According to the Jewish custom of the Tashlikh, the casting off of sins is symbolised by throwing bread, breadcrumbs, and other objects into water. Here, items ranging from clothing and dishes to toys are thrown away: a psychological liberation from objects that have survived the trauma of genocide?
original title TASHLIKH
international title TASHLIKH
german title TASHLIKH
JFBB section YAEL BARTANA - Films
duration 11 Min
BIO Yael Bartana (born Israel, 1970) is an observer of the contemporary and a pre-enactor. She employs art as a scalpel inside the mechanisms of power structures and navigates the fine and crackled line between the sociological and the imagination. Over the past twenty years, she has dealt with some of the dark dreams of the collective unconscious and reactivated the collective imagination, dissected group identities and (an-)aesthetic means of persuasion. In her films, installations, photographs, staged performances and public monuments Yael Bartana investigates subjects like national identity, trauma, and displacement, often through ceremonies, memorials, public rituals and collective gatherings.

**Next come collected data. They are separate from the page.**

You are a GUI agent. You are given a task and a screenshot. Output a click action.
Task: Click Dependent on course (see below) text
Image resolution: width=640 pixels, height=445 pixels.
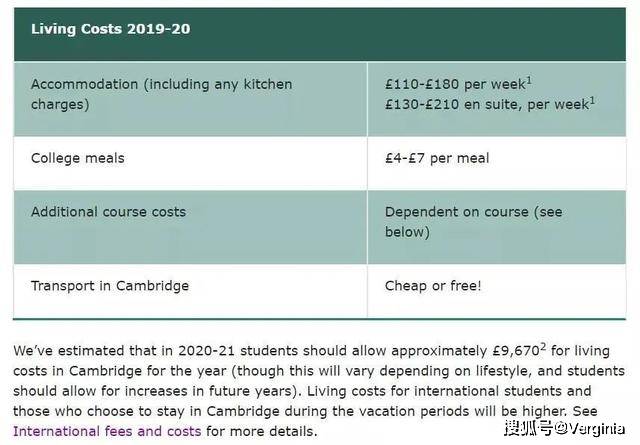point(473,222)
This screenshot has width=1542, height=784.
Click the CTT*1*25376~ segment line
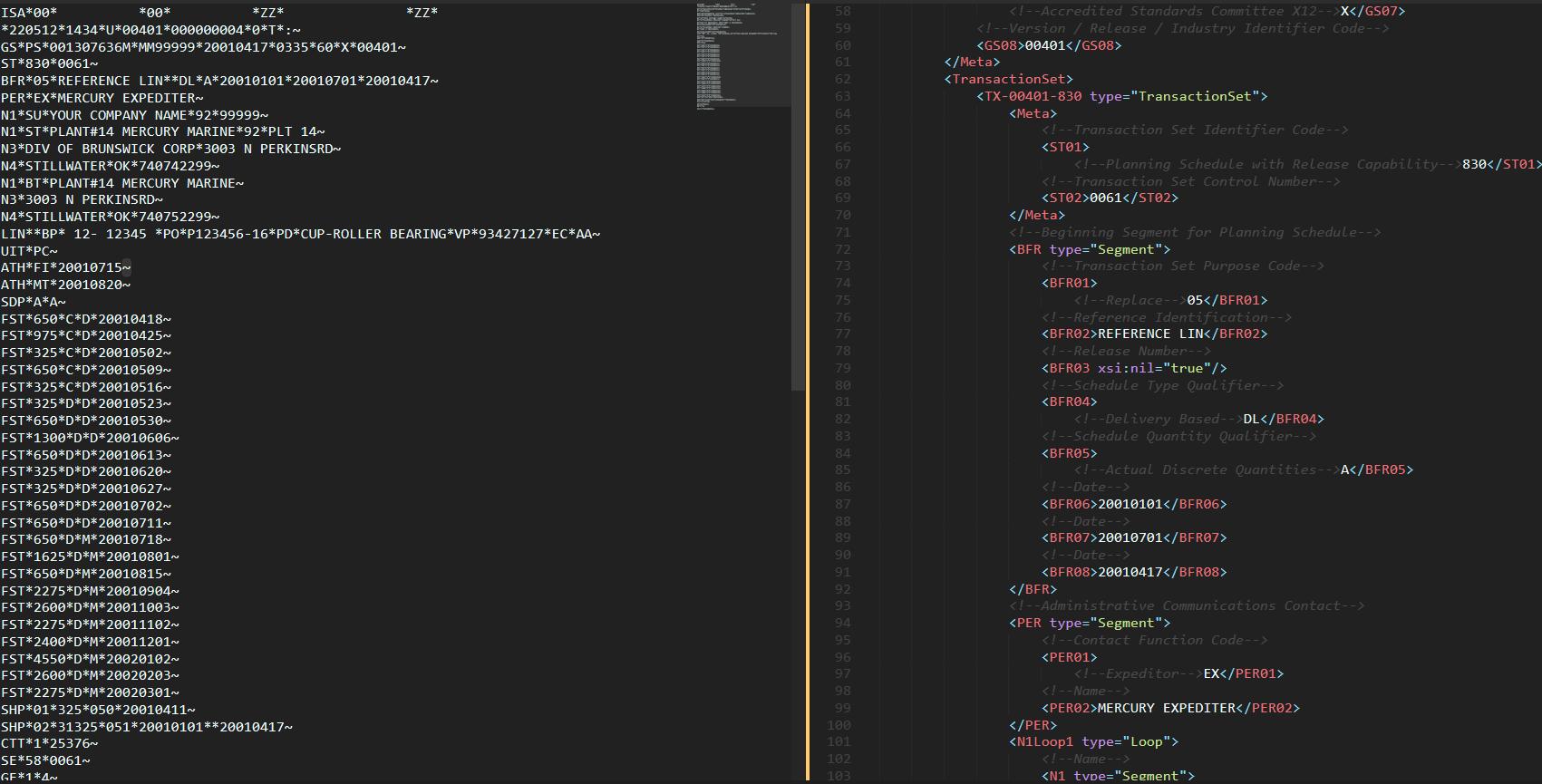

Her work has been exhibited worldwide, and is represented in the collections of many museums, including the Museum of Modern Art, New York; the Tate Modern, London; and the Centre Pompidou, Paris. She currently lives and works in Berlin and Amsterdam. Selection of Solo Exhibitions: Fondazione Modena Arti Visive (2019/2020); Philadelphia Museum of Art (2018); Stedelijk Museum, Amsterdam (2015); Secession, Vienna (2012); Tel Aviv Museum of Art (2012); Moderna Museet, Malmö (2010); MoMA PS1, NY (2008). Selection of Group Exhibitions: São Paulo Biennial (2014, 2010, 2006); Berlin Biennial (2012); documenta 12 (2007); Istanbul Biennial (2005), Manifesta 4 (2002). She won the Artes Mundi 4 Prize (2010) and the trilogy And Europe Will Be Stunned was ranked as the 9th most important art work of the 21th century by the Guardian newspaper (2019).